■ Fragmento seleccionado ■
>>

Y esto tiene que ver con esa teoría según la cual los mejores se desesperan pronto, se extravían, se malogran, fracasan. Un desfile de antihéroes recalcitrantes y convencidos, personajes acertados para este escritor del no que es Fernando Luis Chivite. Habitantes al límite de un tiempo que tiene visos de final. Algo termina aquí. La degradación es la señal de un acabamiento o de una transformación drástica y, quién sabe, violenta. “Los seres humanos nos extinguiremos por inanición espiritual. He ahí la profecía. 

Como buen existencialista, para Chivite el otro es lo inalcanzable, es una instancia tan ajena al yo que resulta aburrido, desconcertante, amenazante en su simpleza. Los hechos están recubiertos por una pátina de intrascendencia que enseguida se vuelve irrealidad. Curiosamente, una certeza abismal lo vuelve todo dudoso. Por supuesto, la comunicación con ese otro, plantado frente al yo, como cosa ajena e improbable, resulta toda una quimera.

<<

■ Instrucciones y requisitos ■
Copia del fragmento seleccionado el pasaje que va desde "Como buen existencialista, para" hasta "toda una quimera.", ambos incluidos, y reemplaza "quimera" por "utopía". Para resolver, usa únicamente el fragmento seleccionado.

■ Líneas proporcionadas ■
>>

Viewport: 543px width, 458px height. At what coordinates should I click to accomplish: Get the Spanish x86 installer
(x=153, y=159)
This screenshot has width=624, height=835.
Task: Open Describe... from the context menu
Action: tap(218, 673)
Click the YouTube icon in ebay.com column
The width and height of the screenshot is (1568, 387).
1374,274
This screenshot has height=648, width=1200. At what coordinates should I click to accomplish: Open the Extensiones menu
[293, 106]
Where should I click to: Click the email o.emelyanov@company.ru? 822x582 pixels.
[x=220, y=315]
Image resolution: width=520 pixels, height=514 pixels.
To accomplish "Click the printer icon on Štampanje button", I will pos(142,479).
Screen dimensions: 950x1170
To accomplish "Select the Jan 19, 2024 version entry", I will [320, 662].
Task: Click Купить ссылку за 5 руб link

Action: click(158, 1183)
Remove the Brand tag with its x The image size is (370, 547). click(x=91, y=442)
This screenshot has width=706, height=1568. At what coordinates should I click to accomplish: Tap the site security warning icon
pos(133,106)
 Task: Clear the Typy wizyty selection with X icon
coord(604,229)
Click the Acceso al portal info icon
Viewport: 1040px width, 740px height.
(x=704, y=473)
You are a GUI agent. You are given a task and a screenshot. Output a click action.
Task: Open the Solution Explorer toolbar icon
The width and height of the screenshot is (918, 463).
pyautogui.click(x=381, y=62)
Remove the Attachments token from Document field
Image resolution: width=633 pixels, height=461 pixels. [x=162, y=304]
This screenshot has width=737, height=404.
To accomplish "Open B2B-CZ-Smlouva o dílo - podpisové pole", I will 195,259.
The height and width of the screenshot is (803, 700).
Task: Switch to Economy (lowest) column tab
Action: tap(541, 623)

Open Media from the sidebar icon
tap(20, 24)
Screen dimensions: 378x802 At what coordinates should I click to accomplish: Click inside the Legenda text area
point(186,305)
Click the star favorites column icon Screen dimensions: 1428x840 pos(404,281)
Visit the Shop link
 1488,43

<<

■ Respuesta del ejercicio ■
Como buen existencialista, para Chivite el otro es lo inalcanzable, es una instancia tan ajena al yo que resulta aburrido, desconcertante, amenazante en su simpleza. Los hechos están recubiertos por una pátina de intrascendencia que enseguida se vuelve irrealidad. Curiosamente, una certeza abismal lo vuelve todo dudoso. Por supuesto, la comunicación con ese otro, plantado frente al yo, como cosa ajena e improbable, resulta toda una utopía.